Another was is to use the generating function of the central binomial coefficients, that is $$\frac{1}{\sqrt{1-x}}=\sum_{n=0}^{\infty}\binom{2n}{n}\frac{1}{4^{n}}x^{n}.$$ We will make use of the fact that $x_{n}=\binom{2n}{n}\frac{1}{4^{n}}$ is a monotically decreasing sequence to make sure there are no oscillations. It is monotonic since $$x_{n+1}=\binom{2n}{n}\frac{1}{4^{n}}\frac{(2n+2)(2n+1)}{4\left(n+1\right)^{2}}=x_{n}\left(1-\frac{1}{2n+2}\right).$$ Taking the indefinite integral of both sides of the generating function, we have that for $|x|<1,$ $$2-2\sqrt{1-x}=\sum_{n=0}^{\infty}\binom{2n}{n}\frac{1}{4^{n}}\frac{x^{n+1}}{n+1}.$$ Now, the left hand side converges as $x\rightarrow1$ from the left, and so, since the series has strictly positive coefficients, the right hand side must converge as well.
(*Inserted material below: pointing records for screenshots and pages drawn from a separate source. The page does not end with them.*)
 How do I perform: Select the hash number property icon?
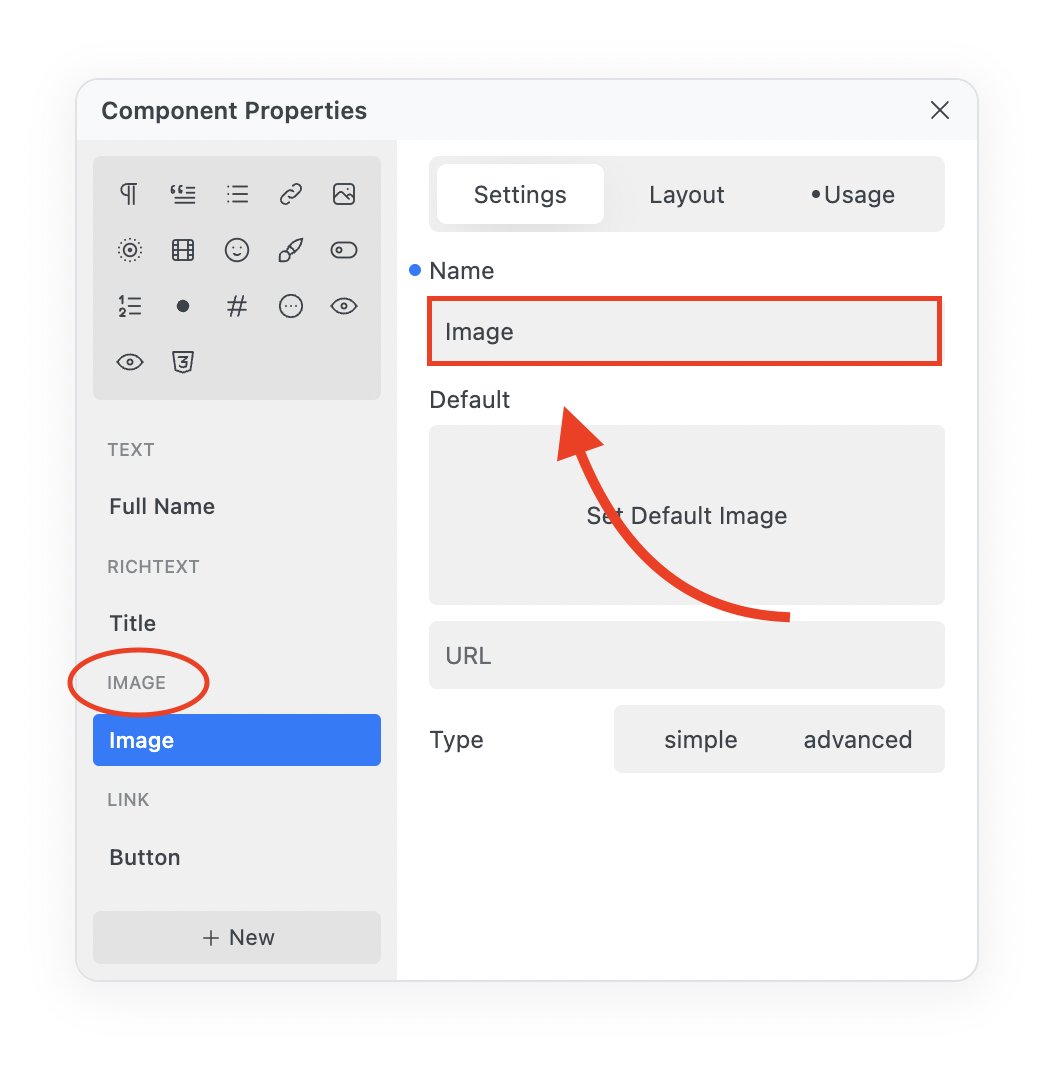pos(237,306)
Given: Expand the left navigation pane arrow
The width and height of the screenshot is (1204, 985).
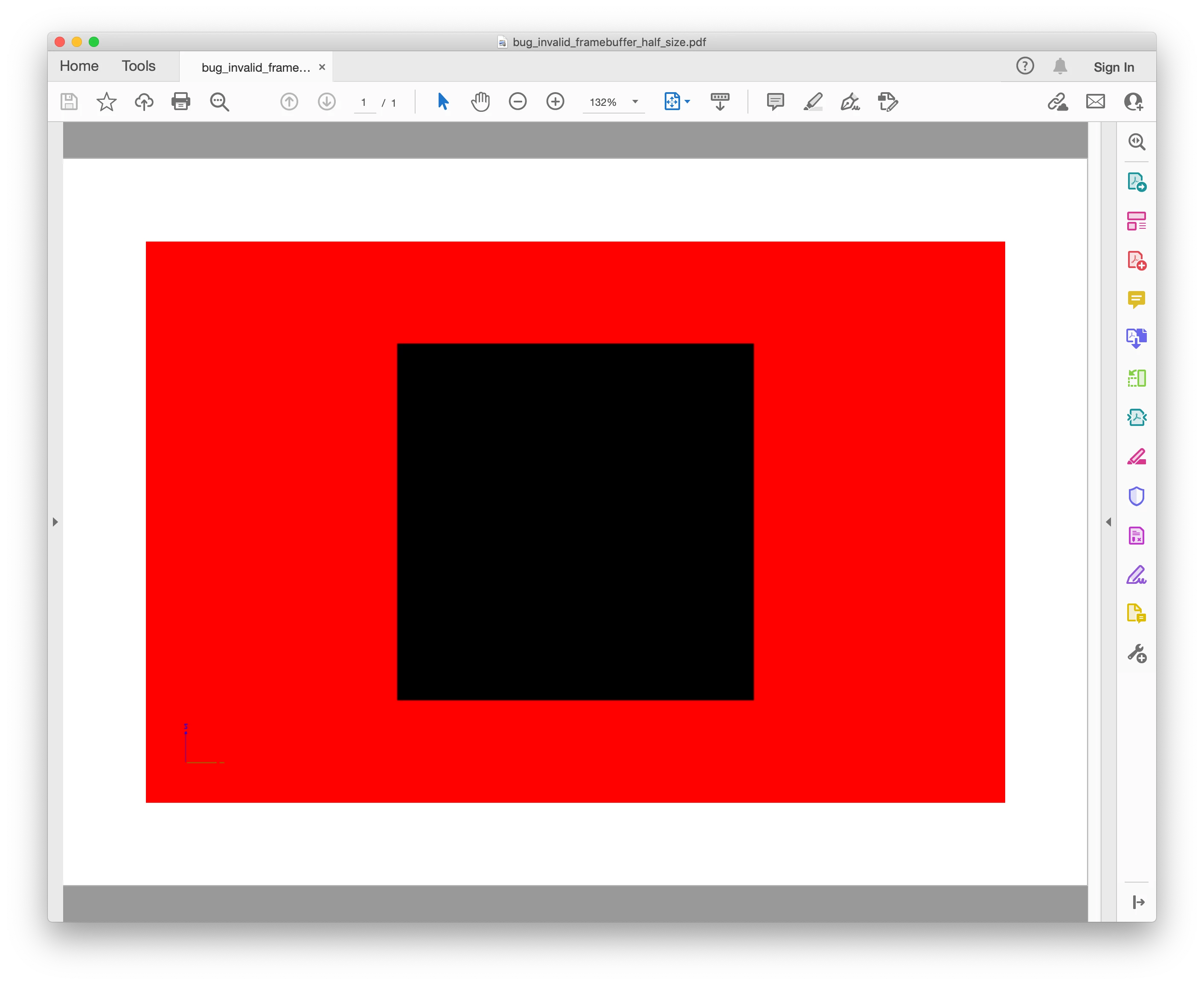Looking at the screenshot, I should click(x=55, y=522).
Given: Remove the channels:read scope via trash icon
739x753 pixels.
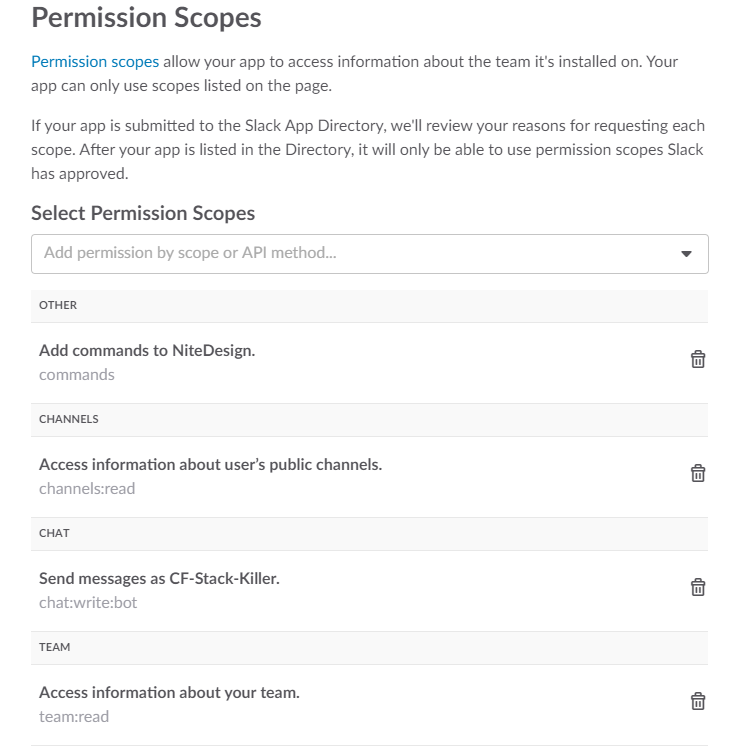Looking at the screenshot, I should tap(698, 474).
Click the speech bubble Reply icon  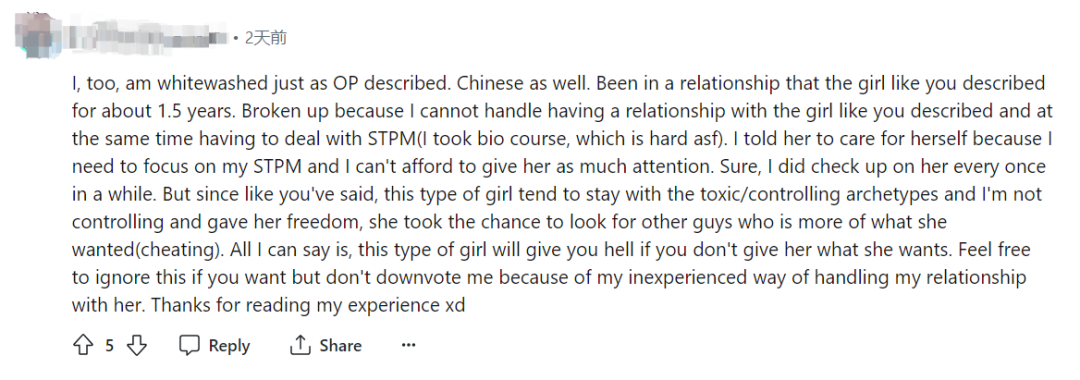click(189, 345)
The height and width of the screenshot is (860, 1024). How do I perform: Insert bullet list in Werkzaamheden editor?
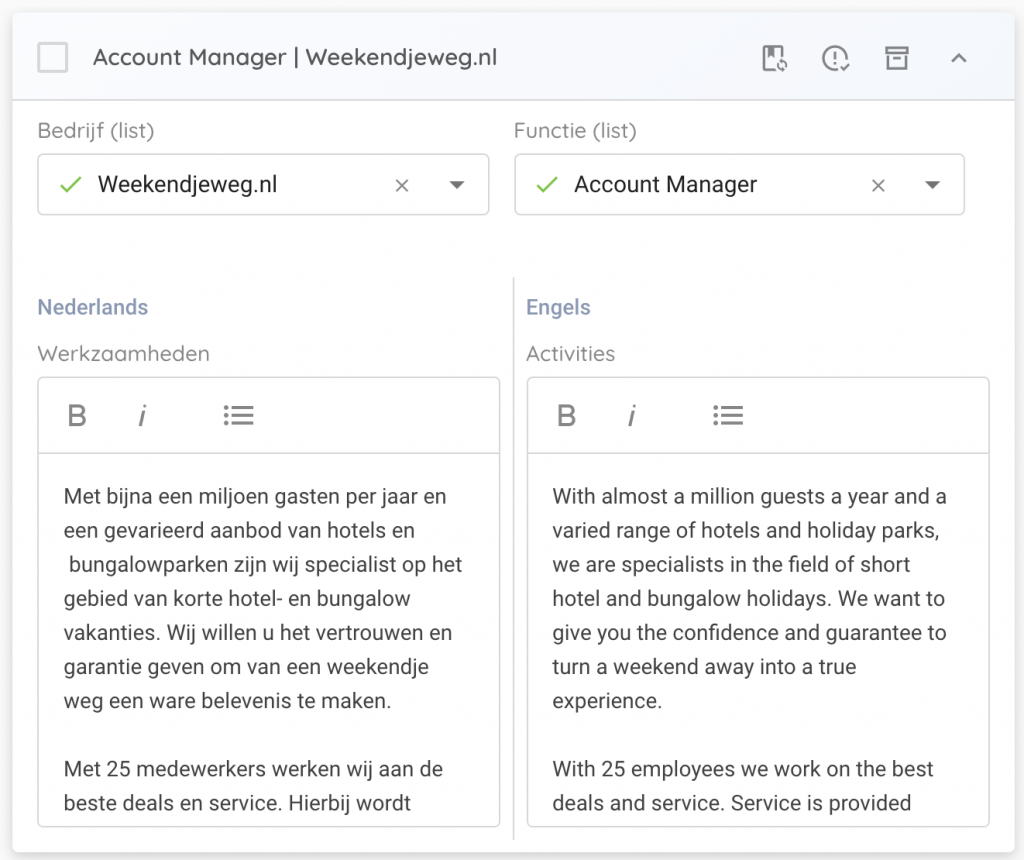click(x=238, y=415)
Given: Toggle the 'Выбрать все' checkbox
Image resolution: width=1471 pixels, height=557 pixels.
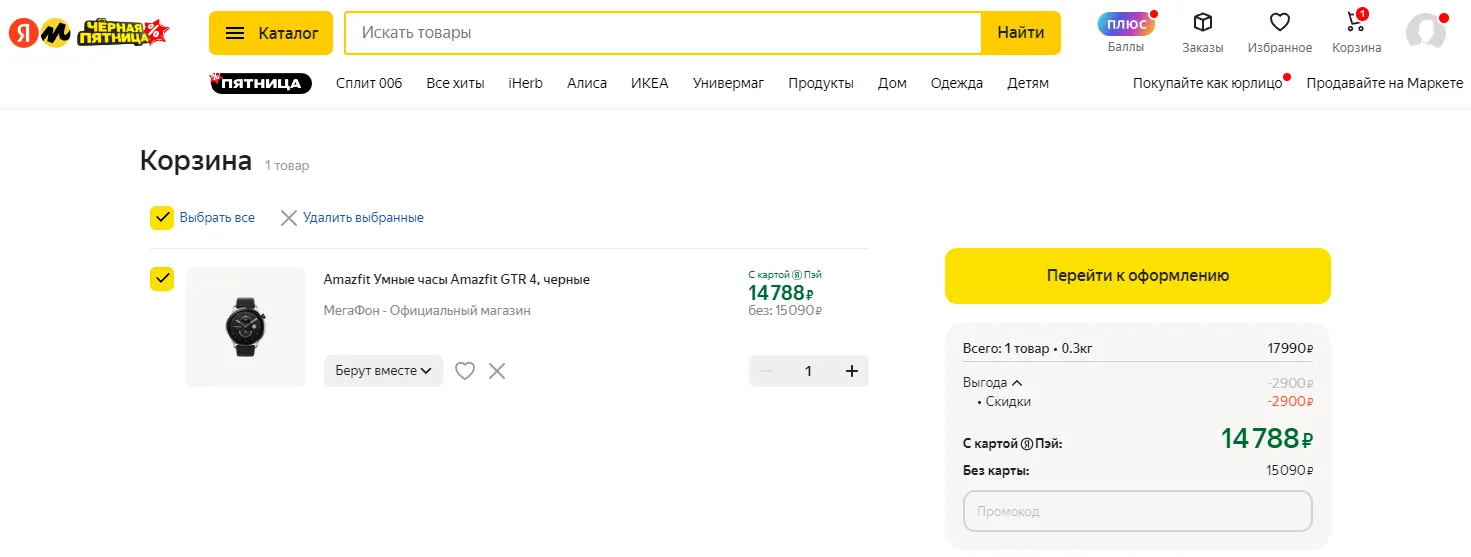Looking at the screenshot, I should pos(162,218).
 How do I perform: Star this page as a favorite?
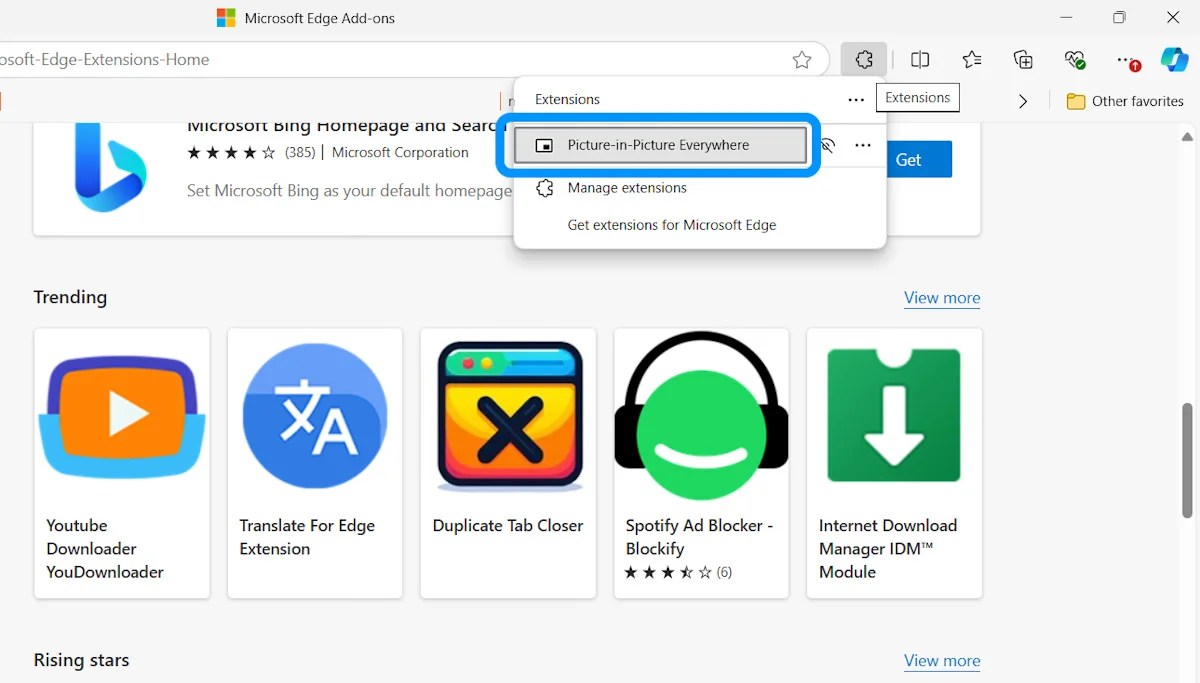pos(802,60)
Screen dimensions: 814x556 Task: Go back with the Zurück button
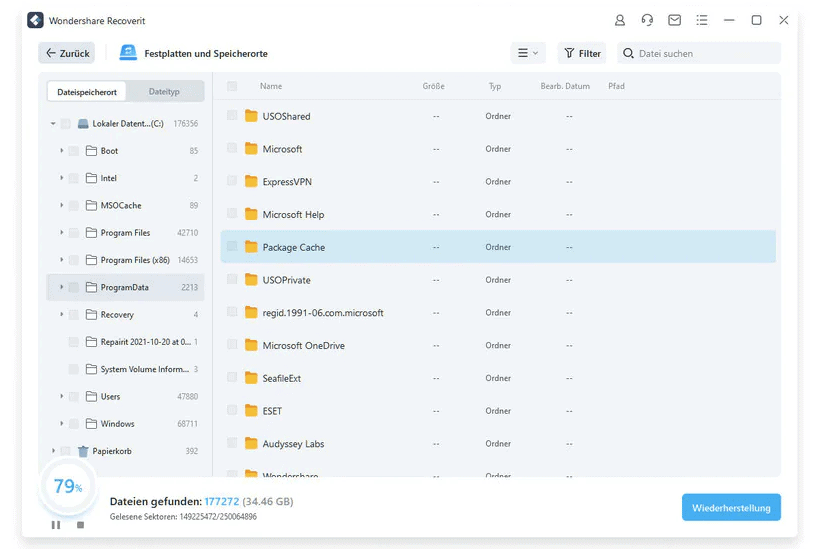pos(67,53)
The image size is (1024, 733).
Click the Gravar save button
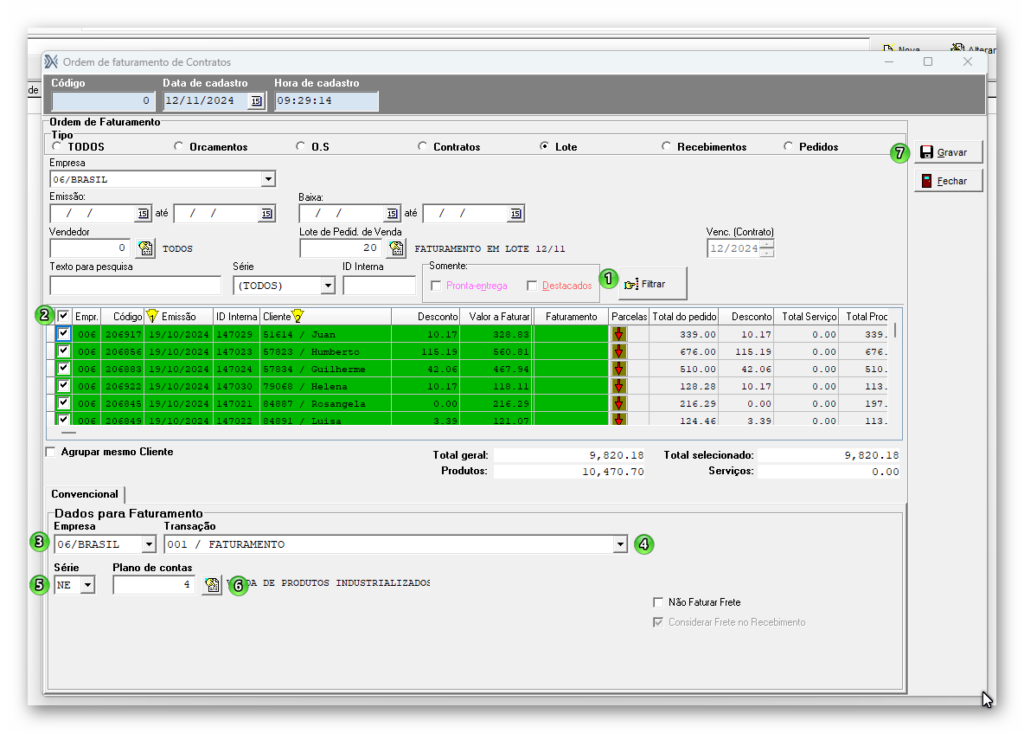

This implies that $$\sum_{n=0}^{\infty}\binom{2n}{n}\frac{1}{4^{n}}\frac{1}{n+1}$$ is a convergent series, and since the coefficients $\binom{2n}{n}\frac{1}{4^{n}}$ are monotonically decreasing, the divergence of the harmonic series implies that we must have $$\binom{2n}{n}\frac{1}{4^{n}}\rightarrow0.$$
Added Details: Based on the comments, I thought I would give a precise proof of why the series must converge, without appealing to Littlewood's Tauberian theorem. The proof only requires that the coefficients of the power series, $a_n$, are nonnegative. Let $a_n\geq0$, $s_m=\sum_{n=0}^m a_n$ be the partial sums, and suppose that $\sum_{n=0}^{\infty}a_{n}x^{n}\leq C$ for all $x\in(0,1),$ for some positive constant $C$. Then for $x\in(0,1),$ $$s_{m}=\sum_{n=0}^{m}a_{n}\left(1-x^{n}\right)+\sum_{n=0}^{m}a_{n}x^{n}$$ $$\leq(1-x)\sum_{n=0}^{m}a_{n}\left(1+x+\cdots+x^{n-1}\right)+C$$
$$\leq(1-x)\sum_{n=0}^{m}na_{n}+C.$$ Taking $x$ sufficiently close to $1$, we can make $(1-x)\sum_{n=0}^{m}na_{n}\leq 1$, and so it follows that $s_{m}\leq C+1.$ This means that $s_m$ is monotonically increasing and bounded, its limit, $\sum_{n=0}^\infty a_n$ must converge. In particular, our series $$\sum_{n=0}^{\infty}\binom{2n}{n}\frac{1}{4^{n}(n+1)},$$ is convergent.